ON DÖRT: EVCİLİK OYUNU
Anlatacaklarım Fikriye Yenge’nin hikayesidir | Ekmek ve Gül Oyuncak bebek gibi gördüm hep. 'da işyerimde beyin anevrizması geçirdim. Çocuk doğdu, benim çocuğumdu ama ben bilmiyordum çocuk nedir, nasıl büyütülür? Emzirmeyi unutur oyun oynamaya. Su almaya mutfağa gittim, bardağımı çalkalarken damarım patladı. Hikâyeniz nasıl başladı? Bir 13 Yaş Hikayesi | yazıhaneTam bu sırada bir an daha gözlerini açtı ve: — Çok terlemişim de ondan bu kadar ıslak atletim… Diyerek uykusuna devam etti ki o arada üzerine temiz bir tişört geçirecek fırsatı buldum. Suriyeli kızın annesi ise 14 bin dolarlık başlık parasını kabul etmek zorunda kaldığını çünkü bakması gereken 7 çocuğunun daha olduğunu söylüyor ve "Suriye'de olsak bölye bir şey aklımın ucundan geçmezdi. Münire, küçük kızları yetişkinlerin altına girdiği yüklerden uzak tutmaya çalışıyor. Bir gün ağabeyim yurduna gidecekti ve kapıda onu yolcu ediyorduk. Kızları alıp satan kişiler arasında hem Suriye'den hem de diğer Körfez ülkelerinden adamlar olduğu belirtiliyor. Türkiye nasıl 'voleybol ülkesi' oldu?
'Mecburiyet'
'da işyerimde beyin anevrizması geçirdim. Hüngür hüngür ağladık. Hikâyeniz nasıl başladı? Su almaya mutfağa gittim, bardağımı çalkalarken damarım patladı. Ama o arada Günseli ve İnci Abla, sağ olsunlar, bizi teskin ettiler ve en. [TAMAMLANDI] Köye gelen Çınar öğretmen ve en saf duygularla ona aşık olan muhtarın oğlu Azat'ın hikayesi Aşkın, masumiyetin, heyecanın en saf haliydi. Çocuk doğdu, benim çocuğumdu ama ben bilmiyordum çocuk nedir, nasıl büyütülür? Emzirmeyi unutur oyun oynamaya. Oyuncak bebek gibi gördüm hep. Sanki çocuk tatile değil de başka bir yere gidiyormuş gibi.Oğlum hem beni hem de kendini şaşırttı ve beni çok mutlu etti. Evet, gerçek anlamıyla karalar bağladım. İnternet sitesi. Gerçi her seferinde o duygu gusül abdesti muhabbetiyle bozuluyordu ama olsun. Ben nasıl onun kızı olabilirdim? Müdür erkekmiş… İnanamıyordum. Kiralık evlerde oturan mülteci aileler üzerinde baskı kuruyorlar ve çocuklarını ellerinden almak için onları ikna etmeye çalışıyorlar. Onunla da oyunlar oynardık. Hüngür hüngür ağladık. Korkmayın, susmayın; bu bizim ayıbımız değil. Münire, küçük kızları yetişkinlerin altına girdiği yüklerden uzak tutmaya çalışıyor.

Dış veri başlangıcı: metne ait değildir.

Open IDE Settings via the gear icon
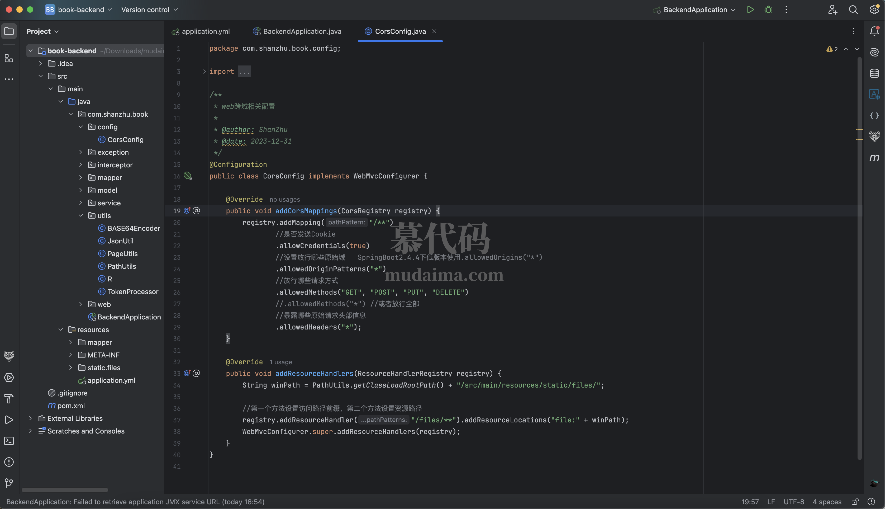This screenshot has height=509, width=885. point(874,9)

Konuşmak yasak. Benim için ise en hüzünlü gün oldu. Ancak kocasının boşanma karşılığında bebeği istediğini de ifade ediyor. Sesten rahatsız olacak diye bir korkum kalmamıştı artık. E-postanızı yazın… Abone ol. Okuldan almak zorunda kaldım Peki nasıl kabullendiniz? Sözümden hiç dışarı çıkmıyor denizde yüzmek dışında, dudaklar morarana kadar denizde kalmak zorundayız. Belki çocukluğumu geri getiremez ama en azından bundan sonraki hayatımı kendi istediğim doğrultuda yaşamak istiyorum. Benimse şeytani planlarım vardı. Annem için okuyacaktım, bütün engellere inat. Tabii ben ne olduğunu daha tam anlamamıştım. Oturumu başlat Üye Ol. Çocuk doğdu, benim çocuğumdu ama ben bilmiyordum çocuk nedir, nasıl büyütülür? Karşıma geçip oturdu. İlkokulda okul basket takımındaydım ama babam izin vermedi diye devam edemedim. Sonra dank etti; kısa kollu yoktu. Sen güçlü olursan; kimse seni yıkamaz! Yıllardır benim saçımı görmedi mesela. Babam lise hayatımda da sadece bir kere veli toplantısına gelmişti. Büyük kaynımın çocuklarının yaşları bana yakındı. Okul dışında yine kapalıydım. Sonra beynimle yine savaş haline giriştim ve en sonunda Atahan o tatile gitmeli kararına vardım.